[313-A] Les dernières harmonies du Rheingold se répartissent en groupes symphoniques si nets, si bien indiqués par la marche même du Drame, qu'il devient inutile de les noter au fur et à mesure, séparément. Citons, tout ensemble, sans crainte de voir le lecteur ne pouvoir leur assigner leur place respective: le Chant des filles du Rhin, la mélodie de Loge, enfin la Marche triomphale, issue du motif de l'Arc-en-ciel, aux sons de laquelle les Dieux ascendent vers le Walhall.

[317-A] Prélude de la Walkyrie. (Partition, pages 1 à 3.) Après une trentaine de mesures où halette un farouche hagard rythme de fuite, et où se traînent de lamentables appels,—le thème de l'Incantation de la foudre, entendu vers la fin de Rheingold (partition de Rheingold, page 203, in fine, 204 et seq; voy. aussi notre note de la page 307), reparaît par deux fois (prélude, page 3, en bas). Rien ne pourrait dire l'épouvante dont tressaillent ces rythmes de fuite cinglée par des déchirements d'orage. Dès les premières mesures, c'est comme le surgissement cyclopéen d'un tragique Réprouvé; le motif caractéristique de Siegmund fugitif est donné: fuir, errer, voilà la destinée du Héros. (Voy. note de la page 246.) Incarnation de l'idéal d'un Dieu, toutes les persécutions s'acharnent après lui. A-t-on bien réfléchi à toute la fureur, à tout le désespoir que Wagner a mis dans ce terrible prélude?

C'est, pourtant, la volonté de Wotan qui chasse ainsi le Héros sous la tempête. Ce qu'exprime le thème de l'Incantation de la Foudre. L'idée des Walküres se rattache aussi peut-être à cette idée d'orage. Brünnhilde apparaîtra au Héros et lui annoncera sa mort.

[318-A] L'orchestre, cependant, s'est apaisé. Une phrase de compassion, maintenant se déroule. (Partition, pages 8 et 9.)

[320-1] Littéralement: «Me l'as-tu goûté?» ou: «Me le goûterais-tu?»

[320-A] N'oublions pas de noter ici le délicieux thème d'amour qui, sur une réminiscence angoissée du prélude (combinaison significative, Voy. page 246, note déjà citée), apparaît, lentement soupiré par un violoncelle solo, puis par quatre autres qui viennent prolonger cette caresse. (Partition, à la page 11: d'abord le motif de la Fuite de Siegmund; puis pages 12 et 13: Mélodie du Regard.)

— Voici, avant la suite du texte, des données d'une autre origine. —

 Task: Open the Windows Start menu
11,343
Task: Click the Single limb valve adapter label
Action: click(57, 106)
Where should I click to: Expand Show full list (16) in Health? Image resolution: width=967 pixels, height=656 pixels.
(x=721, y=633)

[321-1] Wehwalt est un nom symbolique: «Celui-qui-agit-dans-la-douleur.»

[321-A] A ces paroles de Sieglinde, le Motif triste des Wälsungen, dit par les basses seules, raconte la destinée douloureuse de la descendance de Wotan. Ce motif reviendra souvent; la forme la plus belle en est donnée, selon nous, dans la Marche funèbre du Crépuscule-des-Dieux. Après la réplique de Siegmund, tandis que les deux amants, longuement se regardent, ce motif se combine avec le Motif de la Compassion, ou de Sieglinde, auquel, bientôt, vient s'ajouter, plaintivement, le motif d'amour. (Partition, pages 15 et 16.)

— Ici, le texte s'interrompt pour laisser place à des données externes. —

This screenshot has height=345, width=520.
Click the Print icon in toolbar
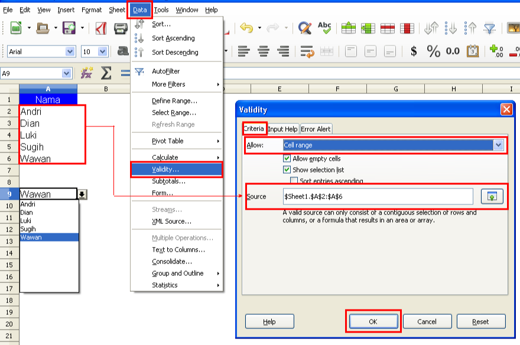[121, 28]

[321-B] Ici le thème de Hunding. Aux cors d'abord, puis aux tubas. Brusque figure instrumentale sur de sombres accords. (Partition, page 16.)

[322-1] C'est à l'extraordinaire éclat du regard qu'est reconnaissable, dans la Völsunga Saga, la race divine des Völsungen (Wälsungen), à laquelle, dans le drame de Wagner, appartiennent Siegmund et Sieglinde.